As a teenager McCahon attended Russell Clark’s Saturday art classes, before enrolling at the Dunedin School of Art (1937–39), where Robert N. Field proved an inspirational teacher. He first exhibited his works at the Otago Art Society in 1939.
In 1942, McCahon married fellow artist Anne Hamblett (1915–1993). The couple went on to have four children.
The war years
At the beginning of World War II McCahon worked in prescribed industries in support of the war effort. Later he travelled around the South Island getting seasonal work, leaving his family at home. His work from this time reflects the places he went to, particularly the Nelson region.

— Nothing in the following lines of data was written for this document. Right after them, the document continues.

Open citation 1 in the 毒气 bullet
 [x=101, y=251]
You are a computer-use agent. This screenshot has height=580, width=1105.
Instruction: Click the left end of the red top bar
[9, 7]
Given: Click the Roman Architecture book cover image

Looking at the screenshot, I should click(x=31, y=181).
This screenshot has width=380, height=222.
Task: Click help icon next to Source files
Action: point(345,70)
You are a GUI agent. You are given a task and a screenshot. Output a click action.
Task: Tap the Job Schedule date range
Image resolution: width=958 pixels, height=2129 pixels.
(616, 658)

McCahon’s first mature works, religious paintings and symbolic landscapes such as The Angel of the Annunciation, Takaka: Night and Day, and The Promised Land, emerged in the years immediately after the war.
Towards Auckland
Thanks to the generosity of Charles Brasch (the Dunedin-based poet and founding editor of the literary journal Landfall), McCahon was able to visit Melbourne from July to August in 1951 to study paintings in the National Gallery of Victoria.
In May 1953 the family moved to Auckland where McCahon began work at the Auckland City Art Gallery, and they bought a house in Titirangi. In April 1956 he became Keeper and Deputy Director of the Gallery. McCahon assisted in the professionalisation of the gallery and the first exhibitions and publications to record a New Zealand art history.

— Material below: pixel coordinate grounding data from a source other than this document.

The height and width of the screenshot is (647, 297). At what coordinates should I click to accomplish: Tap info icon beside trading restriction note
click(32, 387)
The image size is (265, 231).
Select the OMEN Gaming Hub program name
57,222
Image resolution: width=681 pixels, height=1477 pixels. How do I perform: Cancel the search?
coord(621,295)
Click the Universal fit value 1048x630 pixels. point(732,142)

Between April and July 1958 McCahon and his wife visited the United States on Gallery business, but also used the opportunity to see art that interested him. Paintings such as The Wake and the Northland panels reflect McCahon’s immediate response to this visit, and his stylistic development accelerated over the following decade.
Teaching and exhibiting
In 1960 the family moved to a house in central Auckland, and in August 1964 McCahon resigned from the Auckland City Art Gallery to take up a position as a lecturer in painting at the University of Auckland’s Elam School of Fine Arts. He taught there for six years, influencing a generation of artists.
During the 1960s McCahon was increasingly successful in having his work shown and recognised both in New Zealand and internationally. In January 1971 he left Elam to paint full-time.

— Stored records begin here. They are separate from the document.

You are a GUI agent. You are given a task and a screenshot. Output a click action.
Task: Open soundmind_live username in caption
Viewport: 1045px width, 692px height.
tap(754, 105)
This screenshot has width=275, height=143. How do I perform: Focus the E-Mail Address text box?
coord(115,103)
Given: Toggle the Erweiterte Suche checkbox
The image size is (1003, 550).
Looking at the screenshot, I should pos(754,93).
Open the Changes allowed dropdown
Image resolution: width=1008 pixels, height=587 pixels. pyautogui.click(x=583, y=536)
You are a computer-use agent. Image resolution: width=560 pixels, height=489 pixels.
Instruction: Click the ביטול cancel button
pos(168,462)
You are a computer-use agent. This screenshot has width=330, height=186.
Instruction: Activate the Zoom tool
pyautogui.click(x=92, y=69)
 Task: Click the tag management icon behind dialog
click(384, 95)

The 1970s were richly productive years for McCahon, with numerous exhibitions. A second retrospective of his work was presented at Auckland City Art Gallery in 1972 (the first, a joint exhibition with Toss Woollaston, was held in 1963).
Last years
However by the late 1970s McCahon’s health was deteriorating because of his long-term alcoholism, and by the mid-1980s he was suffering from dementia. In 1984 the exhibition I Will Need Words was presented as part of the Biennale of Sydney, but McCahon was barely able to appreciate his growing international reputation. He died in Auckland Hospital on 27 May 1987.
Auckland City Art Gallery presented another retrospective the following year, Colin McCahon: Gates and Journeys. Further major exhibitions, both in New Zealand and overseas, have followed.